Laut einer Pressemitteilung gibt es in der baden-württembergischen Landeshauptstadt derzeit 200 Ladesäulen für E-Autos im Stadtgebiet. Das entspricht bei zwei Anschlüssen pro Säule insgesamt 400 Ladepunkten. Zudem seien weitere 300 Standorte bereits ausgewiesen. Zusätzlich gibt es in Stuttgart jedoch auch auf Supermarkt-Plätzen und in Parkhäusern die Möglichkeit, das E-Auto kostenfrei zu laden. Dabei kommt es jedoch auch immer wieder zu Reibereien. Eine Lidl-Kundin regte sich kürzlich auf, da ein Tesla stundenlang an einer Ladesäule hing.

Da in Stuttgart trotzdem mehr E-Autos zugelassen werden, als Lademöglichkeiten vorhanden sind, greifen manche Autobesitzer zu etwas unkonventionellen Methoden. Laut der Stuttgarter Zeitung legte ein Bewohner in Stuttgart West ein signaloranges Ladekabel vor seinem Grundstück quer auf den Gehweg, um sein Plug-in-Hybrid-Fahrzeug mit Strom zu versorgen. Das Kabel ist entsprechend gekennzeichnet, damit Passanten nicht darüber stolpern. „Seit April 2018 praktizieren wir das ohne jegliche Probleme oder Gefährdungssituationen für Passanten, Kinder und gehbehinderte oder mobilitätseingeschränkte Passanten“, sagt er. Die Stadt und das Ordnungsamt sind von dieser Idee jedoch weniger angetan.
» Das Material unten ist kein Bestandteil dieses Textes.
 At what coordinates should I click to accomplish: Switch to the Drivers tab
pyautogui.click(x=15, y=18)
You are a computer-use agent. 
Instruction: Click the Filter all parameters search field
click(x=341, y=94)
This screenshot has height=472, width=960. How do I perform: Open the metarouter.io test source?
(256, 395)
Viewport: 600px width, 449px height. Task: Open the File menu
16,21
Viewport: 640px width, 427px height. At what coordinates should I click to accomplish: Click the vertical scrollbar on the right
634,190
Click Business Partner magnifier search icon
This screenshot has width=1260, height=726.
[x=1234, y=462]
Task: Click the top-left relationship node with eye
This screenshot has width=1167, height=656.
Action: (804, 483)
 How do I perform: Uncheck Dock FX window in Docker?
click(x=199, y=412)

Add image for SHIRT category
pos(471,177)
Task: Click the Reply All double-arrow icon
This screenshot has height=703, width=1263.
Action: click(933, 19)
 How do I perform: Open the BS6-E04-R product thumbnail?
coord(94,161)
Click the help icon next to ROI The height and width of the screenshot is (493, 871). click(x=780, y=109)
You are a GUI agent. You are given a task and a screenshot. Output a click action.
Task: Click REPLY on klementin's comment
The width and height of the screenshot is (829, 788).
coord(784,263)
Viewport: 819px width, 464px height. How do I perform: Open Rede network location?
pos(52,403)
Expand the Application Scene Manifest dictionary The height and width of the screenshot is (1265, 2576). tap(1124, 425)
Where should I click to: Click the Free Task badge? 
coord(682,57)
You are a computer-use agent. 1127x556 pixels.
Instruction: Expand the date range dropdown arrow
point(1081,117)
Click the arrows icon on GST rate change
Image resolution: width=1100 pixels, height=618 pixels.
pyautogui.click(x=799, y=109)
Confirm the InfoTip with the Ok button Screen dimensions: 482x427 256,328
Stuttgart: Stadt befürchtet, dass immer mehr E-Auto-Besitzer Kabel über Fußgängerwege legen

Die Idee des E-Auto-Besitzers in Stuttgart West war eigentlich gar nicht schlecht. Statt lange nach einer freien Ladesäule in der Stadt zu suchen und dann einen der 400 Ladepunkte über Nacht zu belegen, konnte er selbst „am eigenen Hausnetz mit 100 Prozent regenerativer Energie der Stadtwerke Stuttgart laden“, schreibt die Stuttgarter Zeitung. Laut der Stadt ist ein solches Vorgehen per Gesetz jedoch nicht erlaubt. „Bei verlegten Ladekabeln handelt es sich um eine Sondernutzung nach § 16 Straßengesetz für Baden-Württemberg, die der Genehmigungspflicht unterliegt“, heißt es da. Und weiter: „Das Verlegen von Ladekabeln im öffentlichen Verkehrsraum geht über den Gemeingebrauch der Straße nach § 13 Straßengesetz hinaus.“

Eigentlich könnte die Stadt Stuttgart im Falle des E-Auto-Besitzers Kulanz zeigen, wenn es tatsächlich nachweislich seit 2018 keine Probleme mit dem verlegten Kabel gab. Das Ordnungsamt bleibt in dieser Sache jedoch hart und auch die Stadtverwaltung weiß, dass die Menge an zugelassenen E-Autos längst nicht mehr von den verfügbaren Ladesäulen in Stuttgart gedeckt werden kann.

Deshalb befürchtet die Verwaltung, dass die Lademöglichkeit des E-Auto-Besitzers aus Stuttgart West zur Mode werden könnte. „Aufgrund der Zunahme der zugelassenen Elektrofahrzeuge ist davon auszugehen, dass die Anzahl der verlegten Ladekabel über Gehwege und Straßen, gerade in der dicht besiedelten Innenstadt mit überwiegend Mehrfamilienhäusern, übermäßig ansteigen wird“, sagte ein Sprecher. „Diese stellen eine erhöhte Stolpergefahr für Verkehrsteilnehmer dar. Aus Gründen der Verkehrssicherheit und der Barrierefreiheit ist es nicht gestattet, ein privates Ladekabel über den Gehweg zu verlegen oder zu spannen, um ein Elektrofahrzeug aufzuladen.“ Der E-Auto-Fahrer musste aufgrund seiner Ladeidee bereits ein Bußgeld von 178,50 Euro zahlen.